[SOURCE EXTRACT — start]
Colonoscopies can be performed by both a gastroenterologist and a colorectal physician. Should the results of your colonoscopy determine that additional treatment is required, a highly trained colorectal specialist is often the best provider of choice to provide that care. Early diagnosis and treatment by a colorectal expert could save your life.
Every TCRS specialist is certified by the American Board of Colon & Rectal Surgery (ASCRS), the premier society for surgeons specializing in the diagnosis and treatment of colon and rectal disorders. As board-certified surgeons, TCRS physicians not only have proficiency in the field of general surgery, but they’ve also completed the most advanced training in the prevention, diagnosis, treatment and management of colon and rectal diseases and disorders.
Whether you have a family history or not, colorectal cancer screening is a proactive role in your own health care. Plus, colon cancer can be one of the most preventable types of cancer.
The answer to when is simple. If you have no family history, you should have a colonoscopy by the age of 50. If you have a family history of colorectal disease, the age to get screened is 10 years before your family member’s colorectal disease first occurred. For example, if a family member was diagnosed at 35 years old, you should schedule a colonoscopy at 25 years old. Certain high risk individuals should be screened by age 20, so be sure to consult your doctor.
As for the why, there are three main reasons to get a colonoscopy:
Screening Colonoscopy. Even if no symptoms are present, a colonoscopy is the best method for the early detection of polyps and colon cancer. It can also help identify other colorectal disorders and reduce the need for more complex treatment plans and procedures.
A major step towards the prevention of colon cancer is the removal of polyps found during a colonoscopy. Polyps are abnormal cells growing in the lining of the colon or rectum, and are a common condition affecting 15 to 20 percent of the adult population. Our colorectal specialists have a significantly higher rate of polyp discovery and removal than the national average.
Diagnostic Colonoscopy. When symptoms are present, a colonoscopy can also be used to confirm colorectal diseases or help our specialists understand the underlying cause of unexplained abdominal and rectal symptoms or irritable bowel syndrome. Diagnostic colonoscopies are also used to locate colorectal polyps and tumors, and test high-risk patients with a history of cancer.
Therapeutic Colonoscopy. When polyps are found and removed during a screening, the procedure becomes a therapeutic colonoscopy. At TCRS, this process, along with the treatment of other issues during the colonoscopy, is achieved using an advanced screening procedure known as a high-resolution colonoscopy.
High-Resolution Colonoscopy vs Virtual Colonoscopy
The reason TCRS colorectal physicians prefer to perform high-resolution colonoscopies (HRC) over virtual colonoscopies (VC) comes down to its ability to detect smaller polyps and other changes in the lining of the colon and allow for the removal of abnormal cells during the procedure.
While virtual colonoscopies require the same kind of prep before the procedure, the patient is not sedated. During the VC, a tube is inserted into the rectum to produce 2D and 3D images of the colon using a CAT Scan or MRI Scan. If any abnormal cells are detected during the virtual colonoscopy, the patient must still then undergo a second HRC procedure to remove them.
Most colonoscopies are outpatient procedures with minimal discomfort. Prior to your colonscopy, we will ask you to read and follow our preparation instructions. On the day of the procedure, we will administer a sedative, unless otherwise requested by the patient. If you choose to be sedated, you will need to arrange for someone to drive you home after the exam. We can provide a list of transportation services if needed.
During the procedure, your specialist uses a tubular instrument with a camera in it (colonscope) to diagnose problems, perform biopsies, and detect and remove most polyps without abdominal surgery. The removal of polyps is a major step towards preventing colorectal cancer.
[SOURCE EXTRACT — finish]
TASK TO COMPLETE:
Answer these questions from the colonoscopy text above:
1. By what age should a person with no family history have a colonoscopy?
2. What share of the adult population do polyps affect?
3. Which scans produce the images of the colon during a virtual colonoscopy?
[SUPPLIED INFORMATION — start]
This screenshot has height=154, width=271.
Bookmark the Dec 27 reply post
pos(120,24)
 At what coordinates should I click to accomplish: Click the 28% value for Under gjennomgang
[SUPPLIED INFORMATION — finish]
SOLUTION FOR THIS PROBLEM:
1. By the age of 50.
2. 15 to 20 percent.
3. A CAT Scan or an MRI Scan.